WHAT NEEDS TO BE DONE: Pick out each line in the entries below that contains the string "display". Copy those lines.

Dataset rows
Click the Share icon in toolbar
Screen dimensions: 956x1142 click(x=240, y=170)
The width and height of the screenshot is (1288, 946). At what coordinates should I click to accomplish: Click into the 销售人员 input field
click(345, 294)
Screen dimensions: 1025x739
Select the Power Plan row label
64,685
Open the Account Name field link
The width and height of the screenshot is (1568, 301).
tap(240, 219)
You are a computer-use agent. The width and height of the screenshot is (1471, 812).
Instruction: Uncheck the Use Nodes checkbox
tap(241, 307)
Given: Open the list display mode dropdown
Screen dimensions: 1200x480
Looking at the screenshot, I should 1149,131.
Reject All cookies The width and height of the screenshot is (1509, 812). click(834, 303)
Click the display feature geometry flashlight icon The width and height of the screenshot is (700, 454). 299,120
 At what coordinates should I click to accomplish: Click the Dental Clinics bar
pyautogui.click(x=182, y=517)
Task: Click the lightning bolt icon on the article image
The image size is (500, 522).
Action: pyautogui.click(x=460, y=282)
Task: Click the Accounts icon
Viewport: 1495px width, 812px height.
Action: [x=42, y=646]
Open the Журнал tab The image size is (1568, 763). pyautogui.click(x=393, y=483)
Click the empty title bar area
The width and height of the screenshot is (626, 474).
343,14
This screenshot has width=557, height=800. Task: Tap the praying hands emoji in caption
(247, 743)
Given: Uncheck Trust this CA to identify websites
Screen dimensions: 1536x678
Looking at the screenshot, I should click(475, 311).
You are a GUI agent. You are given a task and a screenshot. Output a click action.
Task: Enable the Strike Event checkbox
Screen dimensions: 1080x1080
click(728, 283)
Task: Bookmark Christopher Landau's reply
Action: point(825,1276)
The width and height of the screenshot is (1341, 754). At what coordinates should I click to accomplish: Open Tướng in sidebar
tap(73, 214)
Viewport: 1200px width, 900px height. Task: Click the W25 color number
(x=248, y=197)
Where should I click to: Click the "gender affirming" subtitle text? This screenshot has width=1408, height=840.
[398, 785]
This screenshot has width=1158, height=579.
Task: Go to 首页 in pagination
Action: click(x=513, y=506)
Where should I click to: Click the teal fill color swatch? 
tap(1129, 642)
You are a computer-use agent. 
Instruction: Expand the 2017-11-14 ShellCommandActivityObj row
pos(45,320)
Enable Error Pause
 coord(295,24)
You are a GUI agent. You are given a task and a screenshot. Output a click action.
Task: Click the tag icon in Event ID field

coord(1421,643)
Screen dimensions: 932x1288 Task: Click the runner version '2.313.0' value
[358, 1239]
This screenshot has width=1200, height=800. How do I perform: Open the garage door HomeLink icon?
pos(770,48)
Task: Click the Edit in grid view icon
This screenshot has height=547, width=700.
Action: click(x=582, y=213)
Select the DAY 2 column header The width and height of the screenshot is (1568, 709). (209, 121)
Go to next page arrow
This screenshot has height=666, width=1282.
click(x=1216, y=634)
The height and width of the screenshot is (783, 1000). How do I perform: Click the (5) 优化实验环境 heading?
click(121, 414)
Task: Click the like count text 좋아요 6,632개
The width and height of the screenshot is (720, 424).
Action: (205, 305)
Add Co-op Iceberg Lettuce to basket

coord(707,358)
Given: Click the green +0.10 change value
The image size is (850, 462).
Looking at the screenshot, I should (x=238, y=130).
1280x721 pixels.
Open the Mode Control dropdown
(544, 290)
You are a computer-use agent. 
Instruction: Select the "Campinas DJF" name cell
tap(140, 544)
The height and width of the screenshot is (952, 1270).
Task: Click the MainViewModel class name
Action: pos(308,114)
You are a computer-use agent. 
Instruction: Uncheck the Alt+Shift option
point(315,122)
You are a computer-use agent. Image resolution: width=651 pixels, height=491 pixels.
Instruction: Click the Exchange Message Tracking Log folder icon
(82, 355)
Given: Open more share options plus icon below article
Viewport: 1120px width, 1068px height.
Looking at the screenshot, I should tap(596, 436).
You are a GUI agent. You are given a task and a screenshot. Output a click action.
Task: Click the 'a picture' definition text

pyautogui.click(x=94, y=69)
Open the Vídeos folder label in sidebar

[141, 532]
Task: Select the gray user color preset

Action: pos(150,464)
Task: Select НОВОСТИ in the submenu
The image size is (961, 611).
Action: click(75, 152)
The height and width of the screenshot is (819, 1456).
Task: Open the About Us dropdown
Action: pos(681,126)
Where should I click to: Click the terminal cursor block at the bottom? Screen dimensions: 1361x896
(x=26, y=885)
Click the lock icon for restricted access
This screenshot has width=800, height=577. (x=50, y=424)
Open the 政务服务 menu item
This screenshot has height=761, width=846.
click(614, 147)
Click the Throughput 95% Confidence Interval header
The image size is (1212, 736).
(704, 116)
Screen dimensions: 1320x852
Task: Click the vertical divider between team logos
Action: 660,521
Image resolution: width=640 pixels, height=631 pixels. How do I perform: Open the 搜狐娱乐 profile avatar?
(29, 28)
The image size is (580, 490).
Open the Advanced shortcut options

RESPONSE TO THIS TASK:
Given: Open the list display mode dropdown
Click the display feature geometry flashlight icon The width and height of the screenshot is (700, 454). 299,120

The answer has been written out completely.